**Assigned task**
Search the entries below for the line containing "Given: Click the"; from there to the end, return every line exactly and add nothing.

**Listed records**
********
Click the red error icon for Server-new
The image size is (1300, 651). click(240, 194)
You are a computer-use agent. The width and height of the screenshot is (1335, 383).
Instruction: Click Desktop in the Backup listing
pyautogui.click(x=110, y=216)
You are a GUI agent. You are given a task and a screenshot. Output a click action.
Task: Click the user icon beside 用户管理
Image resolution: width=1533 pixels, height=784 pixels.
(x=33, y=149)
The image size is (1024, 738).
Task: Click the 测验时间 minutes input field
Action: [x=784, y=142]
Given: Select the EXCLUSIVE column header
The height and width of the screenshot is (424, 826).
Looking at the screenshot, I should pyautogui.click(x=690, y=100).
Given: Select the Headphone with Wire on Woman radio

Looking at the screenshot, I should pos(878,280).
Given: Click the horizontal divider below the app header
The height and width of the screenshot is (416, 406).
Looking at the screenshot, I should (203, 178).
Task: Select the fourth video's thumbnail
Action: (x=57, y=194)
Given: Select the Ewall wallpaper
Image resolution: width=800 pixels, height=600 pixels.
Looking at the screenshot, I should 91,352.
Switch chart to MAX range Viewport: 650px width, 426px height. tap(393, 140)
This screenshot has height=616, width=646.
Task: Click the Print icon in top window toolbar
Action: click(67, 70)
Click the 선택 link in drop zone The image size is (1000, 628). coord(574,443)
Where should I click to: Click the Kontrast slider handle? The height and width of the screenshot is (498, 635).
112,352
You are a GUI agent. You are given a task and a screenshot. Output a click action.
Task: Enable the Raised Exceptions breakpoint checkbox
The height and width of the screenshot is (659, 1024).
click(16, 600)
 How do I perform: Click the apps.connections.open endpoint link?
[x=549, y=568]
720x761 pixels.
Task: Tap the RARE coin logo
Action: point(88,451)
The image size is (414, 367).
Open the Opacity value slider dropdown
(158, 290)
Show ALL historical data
********
**Response**
Given: Click the horizontal divider below the app header
The height and width of the screenshot is (416, 406).
Looking at the screenshot, I should (203, 178).
Task: Select the fourth video's thumbnail
Action: (x=57, y=194)
Given: Select the Ewall wallpaper
Image resolution: width=800 pixels, height=600 pixels.
Looking at the screenshot, I should 91,352.
Switch chart to MAX range Viewport: 650px width, 426px height. tap(393, 140)
This screenshot has height=616, width=646.
Task: Click the Print icon in top window toolbar
Action: click(67, 70)
Click the 선택 link in drop zone The image size is (1000, 628). coord(574,443)
Where should I click to: Click the Kontrast slider handle? The height and width of the screenshot is (498, 635).
112,352
You are a GUI agent. You are given a task and a screenshot. Output a click action.
Task: Enable the Raised Exceptions breakpoint checkbox
The height and width of the screenshot is (659, 1024).
click(16, 600)
 How do I perform: Click the apps.connections.open endpoint link?
[x=549, y=568]
720x761 pixels.
Task: Tap the RARE coin logo
Action: point(88,451)
The image size is (414, 367).
Open the Opacity value slider dropdown
(158, 290)
Show ALL historical data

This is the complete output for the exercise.